Scientists are sounding the alarm on human-caused climate change’s impact on hurricanes such as Idalia, which rapidly intensified over a warm Gulf of Mexico before making landfall in Florida on 30 August.
Florida has now begun to assess the damage from Idalia’s flooding after the powerful storm inundated coastal communities. The system knocked out power to thousands as it advanced up the southeastern US coast.
After crossing the state, Idalia hit neighboring Georgia and weakened to a tropical storm. Nevertheless, it still drenched the region with up to 10 inches of rain. State officials said first responders including search and rescue teams were operational. However, they warned it could take time to reach more remote areas blocked by fallen trees or high water.

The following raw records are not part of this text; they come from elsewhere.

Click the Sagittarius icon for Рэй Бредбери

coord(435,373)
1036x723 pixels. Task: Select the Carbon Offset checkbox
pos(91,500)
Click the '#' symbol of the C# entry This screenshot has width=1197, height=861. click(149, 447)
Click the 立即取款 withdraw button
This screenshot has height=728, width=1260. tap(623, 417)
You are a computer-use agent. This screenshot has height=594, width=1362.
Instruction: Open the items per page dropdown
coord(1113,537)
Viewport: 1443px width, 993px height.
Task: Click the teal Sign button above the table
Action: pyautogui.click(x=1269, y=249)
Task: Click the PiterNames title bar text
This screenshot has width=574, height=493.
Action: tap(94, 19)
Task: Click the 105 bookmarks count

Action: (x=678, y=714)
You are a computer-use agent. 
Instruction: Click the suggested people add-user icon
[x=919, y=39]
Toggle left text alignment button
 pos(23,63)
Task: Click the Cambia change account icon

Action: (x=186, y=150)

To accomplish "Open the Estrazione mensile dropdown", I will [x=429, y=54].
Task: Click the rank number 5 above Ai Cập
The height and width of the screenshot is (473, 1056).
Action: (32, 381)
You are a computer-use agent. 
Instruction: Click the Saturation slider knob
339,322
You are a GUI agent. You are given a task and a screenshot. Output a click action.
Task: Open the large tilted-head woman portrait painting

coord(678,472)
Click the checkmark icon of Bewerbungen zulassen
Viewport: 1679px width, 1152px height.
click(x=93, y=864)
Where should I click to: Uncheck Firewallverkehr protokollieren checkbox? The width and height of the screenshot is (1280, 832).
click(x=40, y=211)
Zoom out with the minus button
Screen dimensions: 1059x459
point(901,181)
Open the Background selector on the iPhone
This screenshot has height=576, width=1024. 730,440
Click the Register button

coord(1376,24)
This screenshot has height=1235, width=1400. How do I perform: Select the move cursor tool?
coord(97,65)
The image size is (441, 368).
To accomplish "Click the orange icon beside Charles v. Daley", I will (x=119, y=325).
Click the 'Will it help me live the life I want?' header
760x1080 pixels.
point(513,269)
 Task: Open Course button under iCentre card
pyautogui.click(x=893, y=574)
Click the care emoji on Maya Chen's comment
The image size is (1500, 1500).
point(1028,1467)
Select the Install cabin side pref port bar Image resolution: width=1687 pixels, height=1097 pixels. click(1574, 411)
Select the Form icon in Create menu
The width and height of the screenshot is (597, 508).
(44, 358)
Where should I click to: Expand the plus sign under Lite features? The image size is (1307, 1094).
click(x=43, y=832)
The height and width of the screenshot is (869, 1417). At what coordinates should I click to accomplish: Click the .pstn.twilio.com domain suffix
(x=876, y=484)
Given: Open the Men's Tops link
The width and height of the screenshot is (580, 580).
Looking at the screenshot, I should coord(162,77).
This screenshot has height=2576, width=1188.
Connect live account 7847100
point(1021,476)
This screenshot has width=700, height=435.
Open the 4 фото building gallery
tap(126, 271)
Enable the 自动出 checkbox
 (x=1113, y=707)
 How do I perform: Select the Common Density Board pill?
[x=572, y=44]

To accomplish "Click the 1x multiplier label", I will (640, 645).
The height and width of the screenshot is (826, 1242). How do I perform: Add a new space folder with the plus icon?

Idalia: Category 3 Hurricane
Idalia struck as an “extremely dangerous” Category 3 hurricane in Florida’s marshy Big Bend area. It landed at around 7:45 am (11:45 GMT) on 30 August, according to the US National Hurricane Center (NHC). Its winds measured approximately 125 miles an hour.
In the Tampa Bay area, streets were submerged and flood waters swept across yards. Just north in the city of Tarpon Springs, residents waded to safety as homes and apartments were inundated.
With the White House calling for storm vigilance, the Federal Emergency Management Agency (FEMA) deployed more than 1,000 emergency personnel to the disaster zone. FEMA Administrator Deanne Criswell stated that:
Idalia is the strongest storm… to make landfall in this part of Florida in over 100 years.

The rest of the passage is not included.